Ale Chris Paul, Kobe…Liczby Chrisa Paula sprawiają,że twój rok wygląda jak coś z książki Tractor Traylor.
i nie mówię o stadninie z Michigan, który zburzył deskę … mówię o nieostrym lardass, który był wymieniany pięć razy w siedmiu sezonach NBA.
przyjrzyjmy się razem podstawom koszykówki.może zrozumiesz, dlaczego jestem taki zły, że wygrałeś.
rozgrywający to Facet, który prowadzi ofensywę. Jako taki, ma tendencję do obsługi piłki bardziej niż ktokolwiek inny na boisku-w tym strzelców, takich jak ty.
uwierz mi, Chris Paul dość często w tym sezonie radził sobie z piłką. Ale mimo, że prowadził ofensywę, a Ty grałeś skrzydłem, Paulowi udało się przewrócić piłkę znacznie rzadziej niż tobie.
będąc tak ostrożnym z piłką, można by pomyśleć, że Chris Paul nie stworzyłby wiele na ofensywnym końcu podłogi. W tym roku Paul stał się jednym z niewielu strażników punktowych w historii ligi, którzy zdobyli średnio ponad 20 punktów i 10 asyst na mecz w sezonie.
i zrobił to z mniejszymi obrotami niż ktokolwiek inny w historii NBA, aby dokonać takiego wyczynu.
znasz Steve ’ a Nasha, prawda?
w swoich dwóch sezonach MVP, Nash średnio 11,5 i 10,5 asysty na mecz, odpowiednio—przewrócił piłkę ponad trzy razy w każdym z tych sezonów.
a co z magiem Johnsonem, Kobe-pamiętasz go?

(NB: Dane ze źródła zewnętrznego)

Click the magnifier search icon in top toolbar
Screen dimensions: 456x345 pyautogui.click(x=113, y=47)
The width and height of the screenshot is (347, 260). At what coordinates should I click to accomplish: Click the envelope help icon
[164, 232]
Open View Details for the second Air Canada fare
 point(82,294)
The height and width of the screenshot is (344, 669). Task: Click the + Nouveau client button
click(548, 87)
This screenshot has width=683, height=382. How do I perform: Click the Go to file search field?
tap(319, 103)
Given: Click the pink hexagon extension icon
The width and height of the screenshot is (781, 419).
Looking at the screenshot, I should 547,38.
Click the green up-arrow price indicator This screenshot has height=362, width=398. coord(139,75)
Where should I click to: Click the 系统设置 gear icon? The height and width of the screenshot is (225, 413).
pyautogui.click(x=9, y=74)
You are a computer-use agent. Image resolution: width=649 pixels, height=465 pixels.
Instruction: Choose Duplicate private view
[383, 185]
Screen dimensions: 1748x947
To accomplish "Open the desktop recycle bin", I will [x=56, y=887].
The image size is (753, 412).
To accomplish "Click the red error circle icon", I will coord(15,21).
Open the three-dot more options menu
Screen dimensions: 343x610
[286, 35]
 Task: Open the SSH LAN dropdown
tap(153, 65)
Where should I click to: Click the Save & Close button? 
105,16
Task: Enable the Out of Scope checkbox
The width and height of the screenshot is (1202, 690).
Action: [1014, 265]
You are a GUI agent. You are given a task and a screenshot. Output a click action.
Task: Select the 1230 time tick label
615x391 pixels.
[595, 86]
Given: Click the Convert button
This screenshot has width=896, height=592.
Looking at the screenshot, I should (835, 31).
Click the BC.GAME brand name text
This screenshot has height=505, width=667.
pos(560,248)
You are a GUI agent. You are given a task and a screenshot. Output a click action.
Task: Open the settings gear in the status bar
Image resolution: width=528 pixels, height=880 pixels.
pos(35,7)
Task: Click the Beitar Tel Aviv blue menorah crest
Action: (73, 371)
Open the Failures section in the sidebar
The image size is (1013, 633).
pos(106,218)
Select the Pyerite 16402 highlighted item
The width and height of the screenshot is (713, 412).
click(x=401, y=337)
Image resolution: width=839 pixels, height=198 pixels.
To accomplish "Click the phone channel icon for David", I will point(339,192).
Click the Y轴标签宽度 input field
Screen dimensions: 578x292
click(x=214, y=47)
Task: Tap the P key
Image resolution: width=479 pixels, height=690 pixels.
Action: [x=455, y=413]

Najlepszy Laker, jakiego Miasto Aniołów kiedykolwiek widziało, dopóki nie przyjechałeś do miasta?
Magic w trzech różnych sezonach zdobywał średnio ponad 20 punktów i 10 asyst, co jest po prostu oszałamiające. Nie powinno dziwić, że w każdym z tych sezonów również zdobył tytuł MVP.
ale w każdym przypadku Magic przewracał piłkę między 3,5 A 4 razy na mecz.
Chris Paul z drugiej strony średnio 22,1 punktu i 11,6 centa za mecz w tym roku – przy zaledwie 2,5 obrotach.

nie zapominajmy również, że Magic i Steve Nash nie byli (i nie są) znani ze swoich zdolności obronnych. Jako defensywny phenom, na pewno zdajesz sobie sprawę, że Chris Paul prowadził NBA w kradzieży na mecz w tym sezonie … prawda?

oto sedno, Kobe: Chris Paul właśnie ukończył jeden z najlepszych sezonów dla point Guarda w historii rozgrywek. Ty natomiast miałeś bardzo dobry sezon jak na strzelca…ale w żaden sposób nie zrewolucjonizował pozycji.

jednak jakoś odszedłeś.

nie podoba Ci się porównanie point guard/off guard? Dobra Kobe, zrobimy to od razu:
Chris Paul był w tym roku silniejszym ofensywnym graczem niż ty. Zdecydowanie lepiej strzelał z boiska (.488 vs .459) i rozproszył kamień w sposób, o którym można tylko pomarzyć.
twoja obrona była bardziej imponująca, ale nie na tyle, aby zrekompensować ogromną rozbieżność wydajności na drugim końcu podłogi. I chociaż z pewnością zasługujesz na uznanie za to, jak daleko doprowadziłeś Lakers, Paul samodzielnie został zastępcą .500 New Orleans team w prawowitym rywalu, który prowadzi czterokrotnego mistrza świata Spurs 2-0 w drugiej rundzie play-offów.
nie zapominajmy też, że Paweł jest dobry o siedem cali krótszy od Ciebie.
rozum ze mna, Kobe; badz czlowiekiem i daj zasłużonemu zawodnikowi trofeum. Będzie to bezprecedensowa akcja, która trwale zmieni sposób, w jaki historia patrzy na Ciebie.
jak mnie nie posłuchasz to chyba przegrasz z szerszeniami w następnej rundzie. Bo bez względu na to, co mówi, Chris Paul jest wkurzony o to wszystko … i jeśli nie może być MVP ligi, możesz się założyć, że już przesunął swoją uwagę na trofeum Larry 'ego O’ Briena.
to są czasy, które próbują męskich dusz, Kobe—wiem, że postąpisz słusznie.

Dodaj komentarz

Twój adres e-mail nie zostanie opublikowany.